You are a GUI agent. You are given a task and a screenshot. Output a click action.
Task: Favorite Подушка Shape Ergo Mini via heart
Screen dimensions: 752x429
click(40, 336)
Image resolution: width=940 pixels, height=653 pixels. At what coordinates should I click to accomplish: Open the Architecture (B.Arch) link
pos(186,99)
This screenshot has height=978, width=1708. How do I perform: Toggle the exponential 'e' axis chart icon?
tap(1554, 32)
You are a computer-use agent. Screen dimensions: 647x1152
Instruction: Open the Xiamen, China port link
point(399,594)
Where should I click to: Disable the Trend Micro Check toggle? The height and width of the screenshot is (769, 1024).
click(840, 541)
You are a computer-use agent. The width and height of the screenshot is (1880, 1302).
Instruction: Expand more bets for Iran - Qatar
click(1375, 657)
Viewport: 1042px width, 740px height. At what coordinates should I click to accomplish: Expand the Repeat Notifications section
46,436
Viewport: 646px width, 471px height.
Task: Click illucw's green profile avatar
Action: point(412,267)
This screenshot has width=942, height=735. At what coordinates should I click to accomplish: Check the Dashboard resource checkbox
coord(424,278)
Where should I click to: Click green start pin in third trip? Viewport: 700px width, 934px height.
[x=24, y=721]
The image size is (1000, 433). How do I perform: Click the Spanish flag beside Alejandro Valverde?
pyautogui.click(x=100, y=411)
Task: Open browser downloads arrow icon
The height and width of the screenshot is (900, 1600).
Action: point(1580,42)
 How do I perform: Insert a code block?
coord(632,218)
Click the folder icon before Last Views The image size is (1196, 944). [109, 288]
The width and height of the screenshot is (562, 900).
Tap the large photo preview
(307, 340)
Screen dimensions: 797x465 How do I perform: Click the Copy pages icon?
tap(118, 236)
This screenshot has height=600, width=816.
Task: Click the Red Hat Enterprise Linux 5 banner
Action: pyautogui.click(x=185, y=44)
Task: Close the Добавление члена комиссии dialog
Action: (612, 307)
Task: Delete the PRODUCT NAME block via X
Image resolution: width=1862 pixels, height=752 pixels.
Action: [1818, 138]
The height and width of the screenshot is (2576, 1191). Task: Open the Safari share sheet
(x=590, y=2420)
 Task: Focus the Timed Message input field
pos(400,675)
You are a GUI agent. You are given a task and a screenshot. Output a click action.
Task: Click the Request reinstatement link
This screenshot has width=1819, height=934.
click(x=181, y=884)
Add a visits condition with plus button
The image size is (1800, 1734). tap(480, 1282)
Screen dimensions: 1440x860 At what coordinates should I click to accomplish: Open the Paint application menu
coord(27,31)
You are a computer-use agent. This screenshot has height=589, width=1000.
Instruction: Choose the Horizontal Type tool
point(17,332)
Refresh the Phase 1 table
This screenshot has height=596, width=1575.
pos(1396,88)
——————————
**EXERCISE OBJECTIVE:** The answer consists of the whole listing, restated exactly.

**ANSWER TO THIS EXERCISE:**
You are a GUI agent. You are given a task and a screenshot. Output a click action.
Task: Favorite Подушка Shape Ergo Mini via heart
Screen dimensions: 752x429
click(40, 336)
Image resolution: width=940 pixels, height=653 pixels. At what coordinates should I click to accomplish: Open the Architecture (B.Arch) link
pos(186,99)
This screenshot has height=978, width=1708. How do I perform: Toggle the exponential 'e' axis chart icon?
tap(1554, 32)
You are a computer-use agent. Screen dimensions: 647x1152
Instruction: Open the Xiamen, China port link
point(399,594)
Where should I click to: Disable the Trend Micro Check toggle? The height and width of the screenshot is (769, 1024).
click(840, 541)
You are a computer-use agent. The width and height of the screenshot is (1880, 1302).
Instruction: Expand more bets for Iran - Qatar
click(1375, 657)
Viewport: 1042px width, 740px height. At what coordinates should I click to accomplish: Expand the Repeat Notifications section
46,436
Viewport: 646px width, 471px height.
Task: Click illucw's green profile avatar
Action: point(412,267)
This screenshot has width=942, height=735. At what coordinates should I click to accomplish: Check the Dashboard resource checkbox
coord(424,278)
Where should I click to: Click green start pin in third trip? Viewport: 700px width, 934px height.
[x=24, y=721]
The image size is (1000, 433). How do I perform: Click the Spanish flag beside Alejandro Valverde?
pyautogui.click(x=100, y=411)
Task: Open browser downloads arrow icon
The height and width of the screenshot is (900, 1600).
Action: point(1580,42)
 How do I perform: Insert a code block?
coord(632,218)
Click the folder icon before Last Views The image size is (1196, 944). [109, 288]
The width and height of the screenshot is (562, 900).
Tap the large photo preview
(307, 340)
Screen dimensions: 797x465 How do I perform: Click the Copy pages icon?
tap(118, 236)
This screenshot has height=600, width=816.
Task: Click the Red Hat Enterprise Linux 5 banner
Action: pyautogui.click(x=185, y=44)
Task: Close the Добавление члена комиссии dialog
Action: (612, 307)
Task: Delete the PRODUCT NAME block via X
Image resolution: width=1862 pixels, height=752 pixels.
Action: [1818, 138]
The height and width of the screenshot is (2576, 1191). Task: Open the Safari share sheet
(x=590, y=2420)
 Task: Focus the Timed Message input field
pos(400,675)
You are a GUI agent. You are given a task and a screenshot. Output a click action.
Task: Click the Request reinstatement link
This screenshot has width=1819, height=934.
click(x=181, y=884)
Add a visits condition with plus button
The image size is (1800, 1734). tap(480, 1282)
Screen dimensions: 1440x860 At what coordinates should I click to accomplish: Open the Paint application menu
coord(27,31)
You are a computer-use agent. This screenshot has height=589, width=1000.
Instruction: Choose the Horizontal Type tool
point(17,332)
Refresh the Phase 1 table
This screenshot has height=596, width=1575.
pos(1396,88)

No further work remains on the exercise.